The frequency of cleaning the filter bed was once every 48 to 96 hours for the filtration tank, and once every 48 to 72 hours for the biofilm filtration tank. This cleaning frequency is also significantly reduced compared to the conventional technology.

Table 3 shows the results of a comparison between the present invention and the conventional activated sludge technology based on the above experimental results, based on trial calculations by the inventors.

In Table 3, the filtration tank of the present invention replaces the initial settling tank of the activated sludge process, and the biofilm filtration tank replaces the activated sludge aeration tank. Further, according to the present invention, a final settling tank is not required. As is clear from Table 3, the present invention requires only 30% of the space ratio and 35% of the energy ratio compared to the activated sludge method, resulting in significant space and energy savings.

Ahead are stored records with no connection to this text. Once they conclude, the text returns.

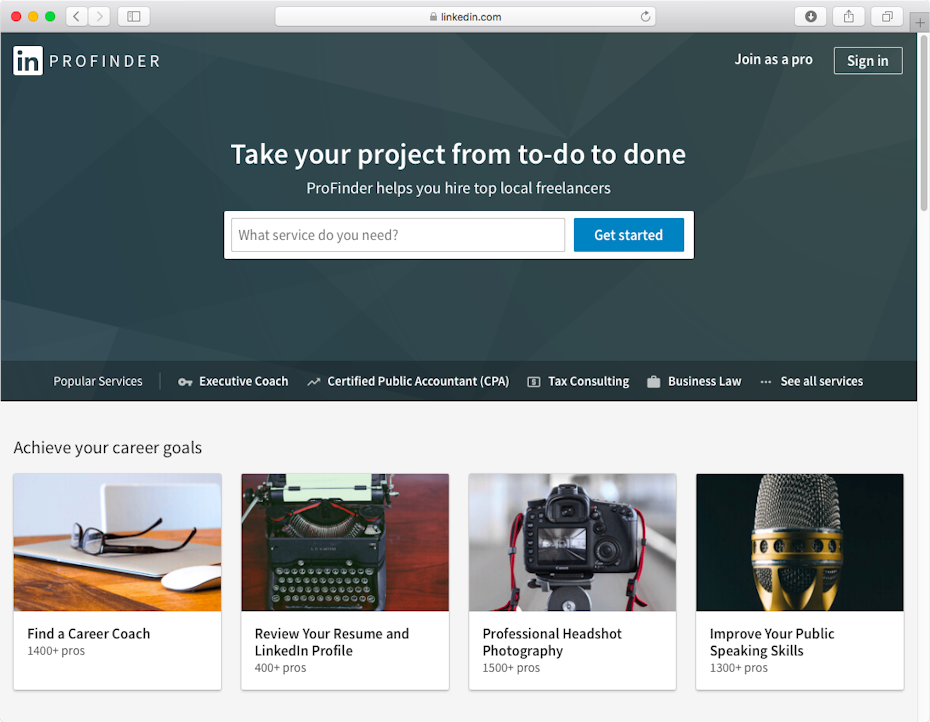Viewport: 930px width, 722px height.
Task: Click the Get started button
Action: pos(628,235)
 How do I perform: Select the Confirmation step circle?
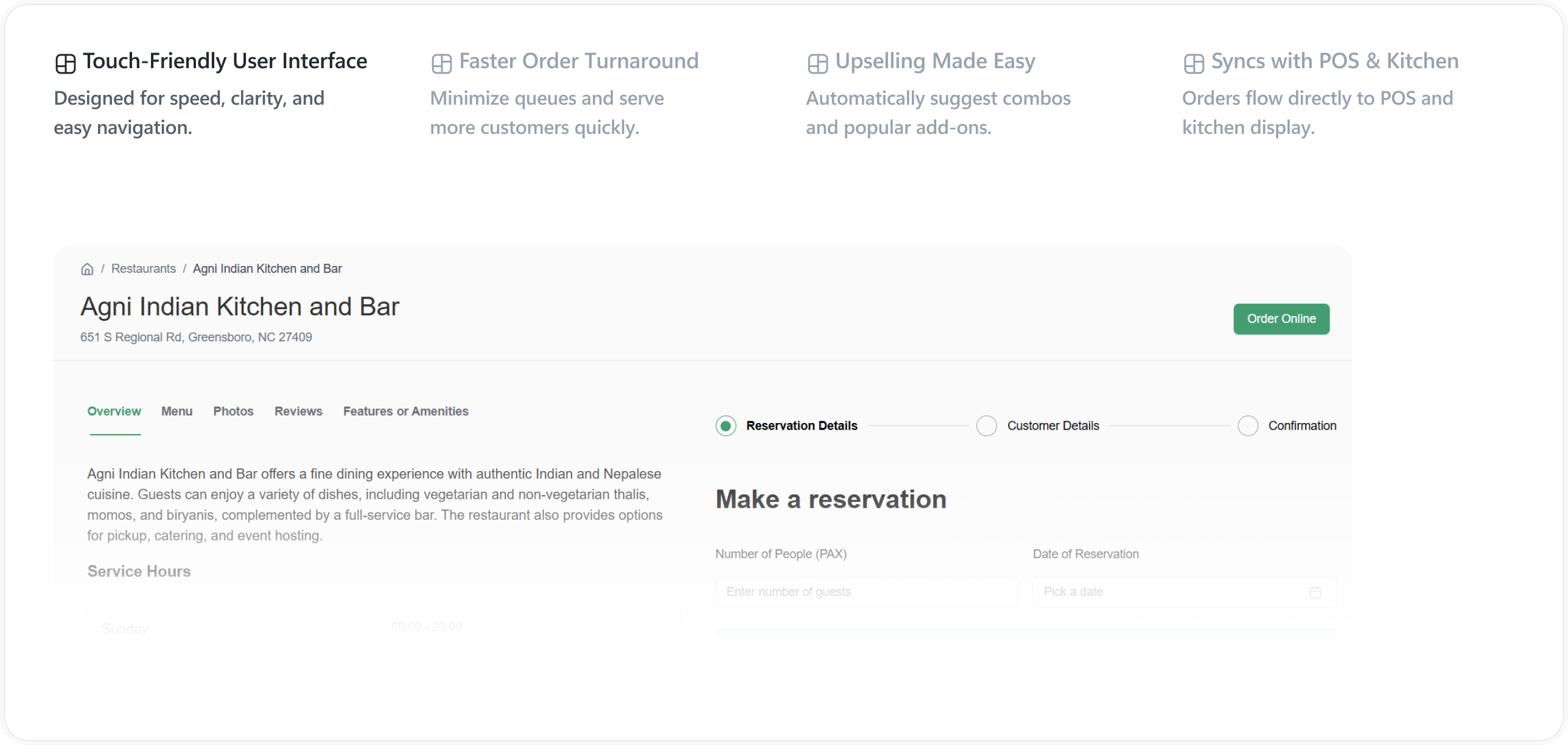pos(1248,426)
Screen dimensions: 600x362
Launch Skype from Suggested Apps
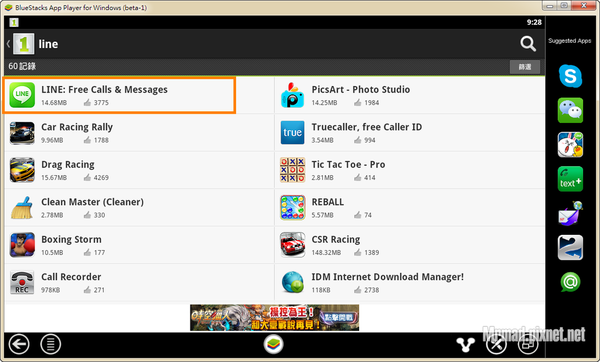coord(570,76)
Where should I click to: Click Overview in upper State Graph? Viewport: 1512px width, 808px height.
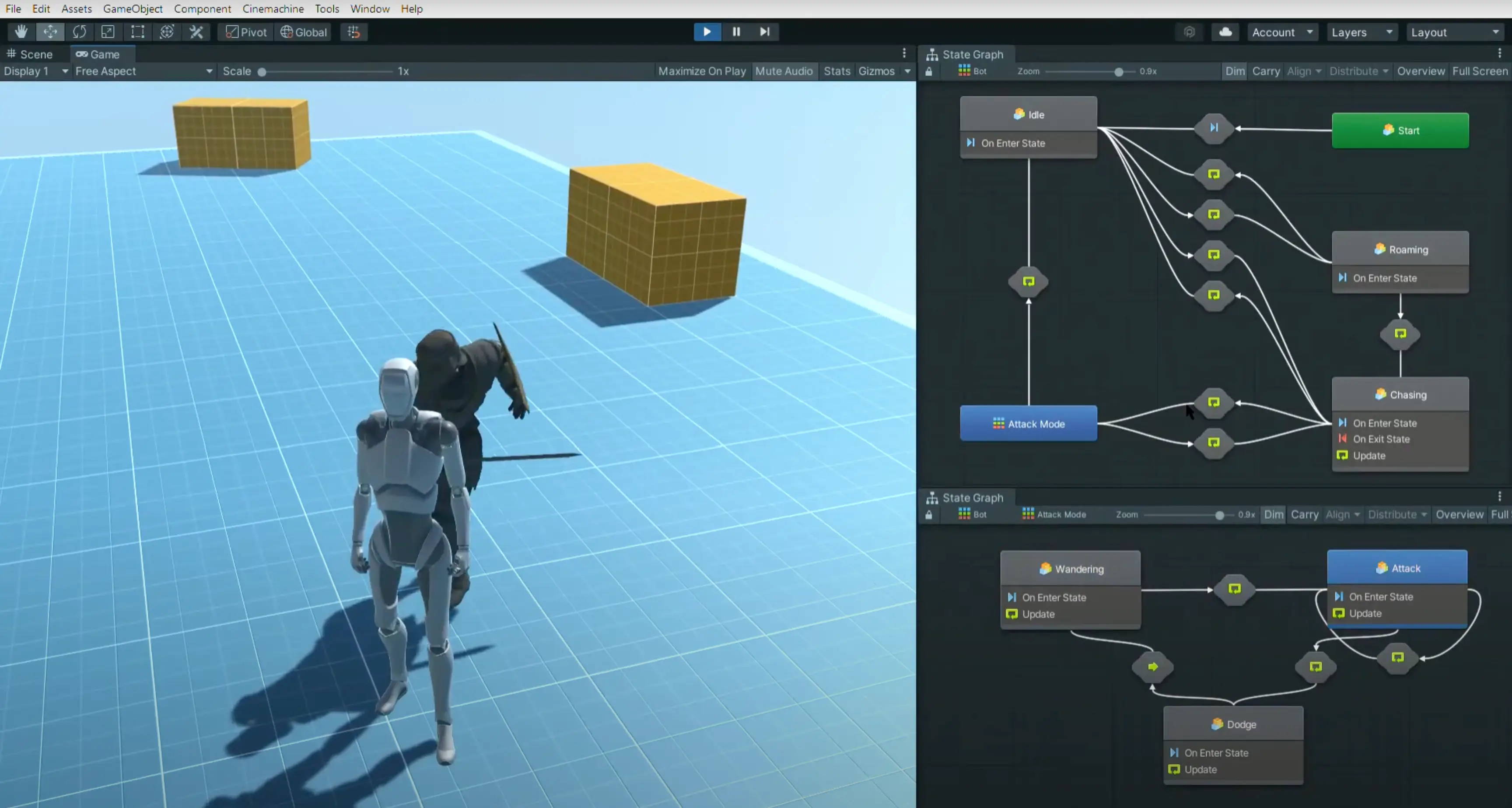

[Effects of the Invention] The present invention is based on a combination of filtration treatment and biofilm filtration treatment, in which organic wastewater is filtered through a filter bed filled with a fiber filter medium having excellent characteristics, and then biofilm filtration is performed. The structure has the following effects:

The fiber filter media used in filtration treatment has low pressure loss and
Since the amount of SS trapped is large, filtration processing can be continued for a long time, increasing the operating rate of the filtration device.

Furthermore, since the filtration process can be performed at a high filtration rate and with a short residence time, the scale of the filtration apparatus can be small.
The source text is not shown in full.